Demographic Inference with B-map

Demographic inference tools are confounded by the linked effects of selection; see Johri et al. (2021) for biases in MSMC-like and SFS-based approaches, and Marsh et al. (2024) for biases in ARG-based approaches.

To best avoid biases, it is essential to only use the most neutrally-evolving sites for demographic inference , i.e. the sites least affected by sweeps and BGS (highest B).

Using --Bmap (see B-map Utilities for VCF), we can use a B-map from --genome to filter a VCF or CSV to keep only the most neutrally evolving sites.

Plotting the B distribution

The following command will find the B of each position in the VCF using the B-map, print a brief summary to standard out and save a simple plot (B_distribution.png) of the results.

Bvalcalc --Bmap your_B_map.csv \
    --positions your.vcf \
    --plot_distribution
    --out variants_B.csv

Now we can open up B_distribution.png which will help decide on a minimum B cut-off for our demographic inference analysis (e.g. B >= 0.9).

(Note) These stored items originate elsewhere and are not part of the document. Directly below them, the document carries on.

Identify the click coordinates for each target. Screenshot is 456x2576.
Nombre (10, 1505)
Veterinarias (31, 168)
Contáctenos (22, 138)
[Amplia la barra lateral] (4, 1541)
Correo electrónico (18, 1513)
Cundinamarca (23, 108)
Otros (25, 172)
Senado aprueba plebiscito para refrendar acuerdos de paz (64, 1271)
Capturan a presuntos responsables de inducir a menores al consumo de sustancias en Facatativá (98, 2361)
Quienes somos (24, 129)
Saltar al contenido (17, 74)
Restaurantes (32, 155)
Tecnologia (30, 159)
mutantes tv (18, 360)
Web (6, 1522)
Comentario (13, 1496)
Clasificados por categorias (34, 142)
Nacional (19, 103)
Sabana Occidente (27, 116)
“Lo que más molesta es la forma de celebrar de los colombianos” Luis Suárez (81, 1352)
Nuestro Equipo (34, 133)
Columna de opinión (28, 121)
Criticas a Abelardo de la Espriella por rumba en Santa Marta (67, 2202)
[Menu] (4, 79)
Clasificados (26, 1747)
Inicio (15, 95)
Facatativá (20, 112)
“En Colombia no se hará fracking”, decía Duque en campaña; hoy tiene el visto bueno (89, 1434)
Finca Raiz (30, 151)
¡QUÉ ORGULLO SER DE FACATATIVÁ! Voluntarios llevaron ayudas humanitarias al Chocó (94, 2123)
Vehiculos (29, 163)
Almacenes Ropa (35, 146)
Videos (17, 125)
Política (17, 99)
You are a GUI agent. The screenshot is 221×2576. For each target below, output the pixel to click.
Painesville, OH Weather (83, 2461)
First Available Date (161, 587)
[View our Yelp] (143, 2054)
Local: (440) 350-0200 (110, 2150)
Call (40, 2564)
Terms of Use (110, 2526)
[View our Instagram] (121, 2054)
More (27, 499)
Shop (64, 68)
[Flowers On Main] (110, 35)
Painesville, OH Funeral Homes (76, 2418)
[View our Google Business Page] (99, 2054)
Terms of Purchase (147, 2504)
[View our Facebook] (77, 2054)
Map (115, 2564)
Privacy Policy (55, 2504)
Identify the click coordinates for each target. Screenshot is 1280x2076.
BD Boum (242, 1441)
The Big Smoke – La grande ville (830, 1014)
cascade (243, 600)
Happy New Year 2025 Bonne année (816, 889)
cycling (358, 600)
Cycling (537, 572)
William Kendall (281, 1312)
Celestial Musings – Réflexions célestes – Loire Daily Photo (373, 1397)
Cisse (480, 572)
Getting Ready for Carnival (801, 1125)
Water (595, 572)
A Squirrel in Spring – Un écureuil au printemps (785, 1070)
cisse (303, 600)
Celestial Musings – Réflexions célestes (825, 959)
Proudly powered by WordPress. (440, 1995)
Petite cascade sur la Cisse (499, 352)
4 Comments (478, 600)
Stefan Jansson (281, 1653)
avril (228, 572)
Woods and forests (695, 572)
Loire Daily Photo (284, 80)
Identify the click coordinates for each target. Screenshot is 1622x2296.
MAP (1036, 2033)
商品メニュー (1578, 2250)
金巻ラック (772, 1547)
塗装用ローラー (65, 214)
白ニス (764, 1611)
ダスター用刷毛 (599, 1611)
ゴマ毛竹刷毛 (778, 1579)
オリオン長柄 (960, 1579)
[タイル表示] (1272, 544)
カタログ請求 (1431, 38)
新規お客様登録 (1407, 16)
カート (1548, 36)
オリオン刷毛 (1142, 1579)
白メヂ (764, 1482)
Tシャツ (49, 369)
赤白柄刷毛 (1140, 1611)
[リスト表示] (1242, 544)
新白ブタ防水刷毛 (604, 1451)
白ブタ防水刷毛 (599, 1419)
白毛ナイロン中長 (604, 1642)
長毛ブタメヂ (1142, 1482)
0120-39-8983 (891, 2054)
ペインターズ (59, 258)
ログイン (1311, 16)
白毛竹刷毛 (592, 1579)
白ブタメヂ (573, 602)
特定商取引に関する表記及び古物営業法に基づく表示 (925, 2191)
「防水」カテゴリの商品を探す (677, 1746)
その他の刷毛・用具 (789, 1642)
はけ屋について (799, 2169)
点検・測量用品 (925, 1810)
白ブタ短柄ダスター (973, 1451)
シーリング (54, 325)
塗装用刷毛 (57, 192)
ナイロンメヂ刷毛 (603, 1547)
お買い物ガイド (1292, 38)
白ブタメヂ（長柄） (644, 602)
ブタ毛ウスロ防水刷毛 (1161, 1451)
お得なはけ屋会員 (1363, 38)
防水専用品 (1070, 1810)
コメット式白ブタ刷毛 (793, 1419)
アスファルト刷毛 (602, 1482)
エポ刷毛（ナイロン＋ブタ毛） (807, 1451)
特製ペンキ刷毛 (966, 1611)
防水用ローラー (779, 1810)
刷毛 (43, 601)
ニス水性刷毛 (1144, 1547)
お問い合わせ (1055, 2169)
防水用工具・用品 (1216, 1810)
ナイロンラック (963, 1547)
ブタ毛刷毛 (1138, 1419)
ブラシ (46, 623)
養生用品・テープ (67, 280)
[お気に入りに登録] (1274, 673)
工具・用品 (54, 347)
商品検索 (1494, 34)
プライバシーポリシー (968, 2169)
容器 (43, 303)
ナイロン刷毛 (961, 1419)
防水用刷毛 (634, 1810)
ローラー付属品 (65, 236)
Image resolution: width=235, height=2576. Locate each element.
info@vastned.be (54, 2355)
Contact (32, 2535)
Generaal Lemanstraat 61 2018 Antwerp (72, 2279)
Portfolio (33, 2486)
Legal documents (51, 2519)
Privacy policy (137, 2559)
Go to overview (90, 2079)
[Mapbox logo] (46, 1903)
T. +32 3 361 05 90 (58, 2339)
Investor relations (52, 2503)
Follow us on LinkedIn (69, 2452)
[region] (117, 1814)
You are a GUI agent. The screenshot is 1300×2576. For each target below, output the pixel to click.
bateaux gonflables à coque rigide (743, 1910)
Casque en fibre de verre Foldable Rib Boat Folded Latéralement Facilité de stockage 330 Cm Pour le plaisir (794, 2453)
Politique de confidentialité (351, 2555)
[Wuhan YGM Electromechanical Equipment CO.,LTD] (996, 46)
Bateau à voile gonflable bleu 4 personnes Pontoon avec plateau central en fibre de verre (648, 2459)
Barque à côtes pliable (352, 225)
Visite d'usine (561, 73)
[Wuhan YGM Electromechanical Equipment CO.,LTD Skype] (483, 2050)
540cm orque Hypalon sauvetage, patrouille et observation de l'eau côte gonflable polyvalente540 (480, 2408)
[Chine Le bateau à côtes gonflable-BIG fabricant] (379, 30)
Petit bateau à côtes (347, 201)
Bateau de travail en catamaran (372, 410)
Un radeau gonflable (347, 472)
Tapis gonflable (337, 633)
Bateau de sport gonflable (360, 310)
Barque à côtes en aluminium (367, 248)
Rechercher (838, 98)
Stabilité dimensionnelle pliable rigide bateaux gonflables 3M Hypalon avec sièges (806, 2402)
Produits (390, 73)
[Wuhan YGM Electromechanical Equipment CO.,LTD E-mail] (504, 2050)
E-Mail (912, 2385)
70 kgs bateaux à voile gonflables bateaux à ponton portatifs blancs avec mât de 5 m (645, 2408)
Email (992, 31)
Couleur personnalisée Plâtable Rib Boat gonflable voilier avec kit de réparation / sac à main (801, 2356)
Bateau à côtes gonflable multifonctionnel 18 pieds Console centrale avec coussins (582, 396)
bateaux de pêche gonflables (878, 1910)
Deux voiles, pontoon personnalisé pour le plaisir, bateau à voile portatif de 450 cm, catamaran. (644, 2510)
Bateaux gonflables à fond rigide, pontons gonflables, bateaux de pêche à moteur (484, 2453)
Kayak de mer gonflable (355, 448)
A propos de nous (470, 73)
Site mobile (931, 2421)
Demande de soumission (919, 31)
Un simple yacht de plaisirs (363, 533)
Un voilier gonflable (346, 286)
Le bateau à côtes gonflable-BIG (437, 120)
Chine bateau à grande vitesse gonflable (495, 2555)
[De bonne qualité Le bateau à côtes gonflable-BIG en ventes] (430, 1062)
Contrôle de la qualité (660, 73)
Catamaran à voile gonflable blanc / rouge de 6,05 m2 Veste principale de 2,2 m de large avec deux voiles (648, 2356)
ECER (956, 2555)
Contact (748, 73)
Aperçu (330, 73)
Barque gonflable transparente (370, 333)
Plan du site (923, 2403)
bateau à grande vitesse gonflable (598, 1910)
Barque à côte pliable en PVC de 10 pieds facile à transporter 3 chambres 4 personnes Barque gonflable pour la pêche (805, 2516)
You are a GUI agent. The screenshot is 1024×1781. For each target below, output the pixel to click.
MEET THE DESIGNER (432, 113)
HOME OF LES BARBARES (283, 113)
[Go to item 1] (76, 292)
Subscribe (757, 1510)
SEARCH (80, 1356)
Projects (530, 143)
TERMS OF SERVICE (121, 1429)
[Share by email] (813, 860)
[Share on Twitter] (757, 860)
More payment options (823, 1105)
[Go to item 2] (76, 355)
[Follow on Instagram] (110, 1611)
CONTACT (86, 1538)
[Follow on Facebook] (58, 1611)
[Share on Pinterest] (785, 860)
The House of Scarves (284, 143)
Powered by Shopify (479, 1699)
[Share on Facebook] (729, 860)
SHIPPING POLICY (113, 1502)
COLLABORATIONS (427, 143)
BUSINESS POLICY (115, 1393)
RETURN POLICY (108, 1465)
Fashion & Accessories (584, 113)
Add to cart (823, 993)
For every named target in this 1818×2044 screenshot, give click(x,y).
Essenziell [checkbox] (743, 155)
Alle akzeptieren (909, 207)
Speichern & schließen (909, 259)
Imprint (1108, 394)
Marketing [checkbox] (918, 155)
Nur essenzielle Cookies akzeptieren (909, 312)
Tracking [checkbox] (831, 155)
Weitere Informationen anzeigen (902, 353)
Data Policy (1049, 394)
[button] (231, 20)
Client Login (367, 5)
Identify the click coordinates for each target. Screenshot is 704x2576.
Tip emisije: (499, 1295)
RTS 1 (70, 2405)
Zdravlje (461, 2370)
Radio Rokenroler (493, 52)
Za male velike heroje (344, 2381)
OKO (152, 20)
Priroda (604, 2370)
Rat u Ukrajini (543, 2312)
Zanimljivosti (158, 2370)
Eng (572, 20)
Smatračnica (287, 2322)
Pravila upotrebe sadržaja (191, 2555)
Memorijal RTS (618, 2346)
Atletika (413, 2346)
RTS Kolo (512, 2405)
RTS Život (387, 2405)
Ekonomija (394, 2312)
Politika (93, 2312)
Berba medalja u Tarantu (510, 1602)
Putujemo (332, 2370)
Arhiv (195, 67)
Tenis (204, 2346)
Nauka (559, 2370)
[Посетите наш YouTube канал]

In addition we have variants_B.csv which lists the B for each position in case you’d like to run your own stats or do your own plotting of the results.

Saving positions with high B

Next, we can pick a cut-off and filter our list of positions to keep only sites with B >= 0.9 and save the output to filtered_positions.csv.

Bvalcalc --Bmap your_B_map.csv \
    --positions your.vcf \
    --out_minimum 0.9
    --out filtered_positions.txt
    --bcftools_format

Adding the --bcftools_format option removes the B value column and reformats the output so it’s easier to filter with bcftools.

Filtering a VCF

Using the newly saved filtered_positions.csv and our original VCF we can filter using bcftools:

bcftools view \
    -R variants_B_above_0.9.txt \
    your.vcf -Ov -o filtered.vcf

Now the filtered.vcf only contains sites with B >= 0.9 and is ready for more accurate demographic inference with your tool of choice!